Another example, this one from biology: imagine an animal species that is well-adapted to its environment, and one day a genetic mutation appears that enlarges the stomach. Now, the species is already well-adapted, meaning that a larger stomach, while permitting it to digest a greater intake of food, doesn’t provide any significant benefit. It might, in combination with other mutations, permit the expansion of the species into a better environmental niche, but by itself does not permit such an expansion. The larger stomach, however, consumes additional resources and increases the weight of the creature. Thus, this genetic mutation reduces the animal’s efficiency and will not expand into the gene pool.
Here’s another example: Joe runs a restaurant. He has a cousin who is allergic to any food containing oats, and Joe is sympathetic to his cousin’s plight, so he creates several special “oat-free” dishes for customers who share this rare ailment. Sadly, there are very few such people, and so Joe ends up stocking special ingredients that he rarely uses, and teaching his cooks how to prepare his special dishes. Those expenses cut into his profits, so that Joe ends up losing money and eventually he has to close his restaurant.
The point here is that any system possessing capabilities that don’t contribute to its effectiveness is actually LOSING effectiveness because it is wasting resources on those unnecessary capabilities.
Now let’s apply this principle to the concept of a systems ability to change in response to changes in its environment. Let’s consider three different environments (Blue, Green, and Red) with three different rates of change in some important variable, such as temperature or rainfall:
The Blue environment is stable; it is not changing. The Green environment changes slowly, and the Red environment changes rapidly.
Now consider two animal species, which I’ll call Dots and Dashes. The Dots are capable of handling slow change, while the Dashes have faster ability to change. However, we must remember that the Dashes’ feature allowing rapid change consumes more resource than the Dots' feature allowing only slower response to changes in the environment.
Thus, the Dots will outperform the Dashes in the Blue environment, because they’re wasting less resource. But in the Green environment, the Dots will not be able to keep up with change, and they’ll go extinct, while the Dashes will have no problem coping with the Green rate of change. But in the Red environment, change will come too fast for even the Dashes, and they’ll go extinct.
But now consider the situation that technological civilizations face, in which the rate of change itself changes:
In this situation, both the Dots and the Dashes are doomed to extinction.
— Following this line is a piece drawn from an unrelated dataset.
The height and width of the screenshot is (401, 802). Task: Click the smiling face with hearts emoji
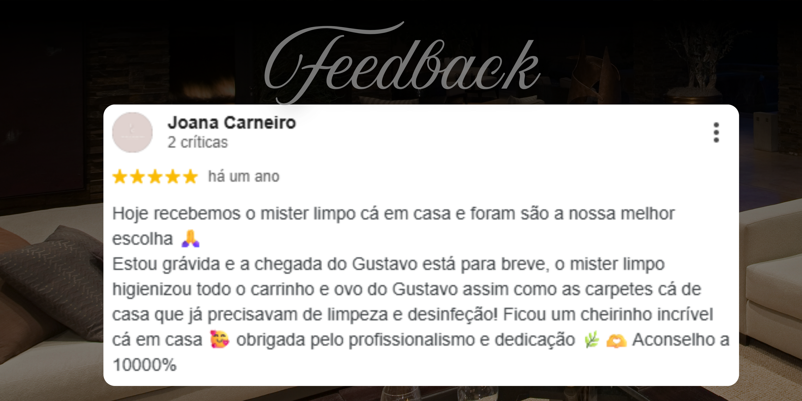[219, 339]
No matter how adaptable the Dashes are, they must eventually face a rate of change greater than they can handle.
Ah, but what if there were another species whose ability to change was itself changeable? What if, for example, it had cells that had natural mutation rates that could be increased or decreased as needed? That’s certainly conceivable, but I don’t think it’s plausible, because systems cannot foresee the future. Suppose that you have a species that is adapted to its environment. Then a mutation comes along that enables this powerful new “variable mutation rate” capability. How would that mutation benefit its owner? If the rate of change of the environment is fairly stable, then the “variable mutation rate” mutation would be a burden on the species, and would end up disappearing from the gene pool.